(Collected data)
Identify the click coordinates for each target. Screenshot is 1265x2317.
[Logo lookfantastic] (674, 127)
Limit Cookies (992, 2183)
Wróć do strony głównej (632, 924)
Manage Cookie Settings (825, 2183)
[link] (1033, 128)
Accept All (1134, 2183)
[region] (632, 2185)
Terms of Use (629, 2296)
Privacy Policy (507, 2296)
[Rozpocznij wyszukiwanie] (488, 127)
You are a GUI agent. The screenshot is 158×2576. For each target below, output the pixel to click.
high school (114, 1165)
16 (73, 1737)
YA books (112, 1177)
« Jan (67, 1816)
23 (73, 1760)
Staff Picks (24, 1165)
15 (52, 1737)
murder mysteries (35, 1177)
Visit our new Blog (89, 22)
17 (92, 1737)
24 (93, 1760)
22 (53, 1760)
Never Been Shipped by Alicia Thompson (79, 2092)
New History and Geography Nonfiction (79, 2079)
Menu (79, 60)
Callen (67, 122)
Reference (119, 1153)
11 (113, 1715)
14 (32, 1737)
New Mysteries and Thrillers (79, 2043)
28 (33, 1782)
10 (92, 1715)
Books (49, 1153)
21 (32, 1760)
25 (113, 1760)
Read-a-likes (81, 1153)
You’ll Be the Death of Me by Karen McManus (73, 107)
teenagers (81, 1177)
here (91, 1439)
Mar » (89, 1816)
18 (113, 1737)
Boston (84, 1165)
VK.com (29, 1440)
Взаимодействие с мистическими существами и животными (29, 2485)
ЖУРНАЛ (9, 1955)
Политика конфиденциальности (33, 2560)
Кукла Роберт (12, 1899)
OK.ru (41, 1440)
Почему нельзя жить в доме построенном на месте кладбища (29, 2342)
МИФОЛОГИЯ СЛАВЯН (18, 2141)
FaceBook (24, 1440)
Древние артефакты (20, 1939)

Task description:
Wherever the string "click" appears in the data above, copy the line it sits in.

Result for this exercise:
Identify the click coordinates for each target. Screenshot is 1265x2317.
You are a GUI agent. The screenshot is 158×2576. For each target below, output the pixel to click.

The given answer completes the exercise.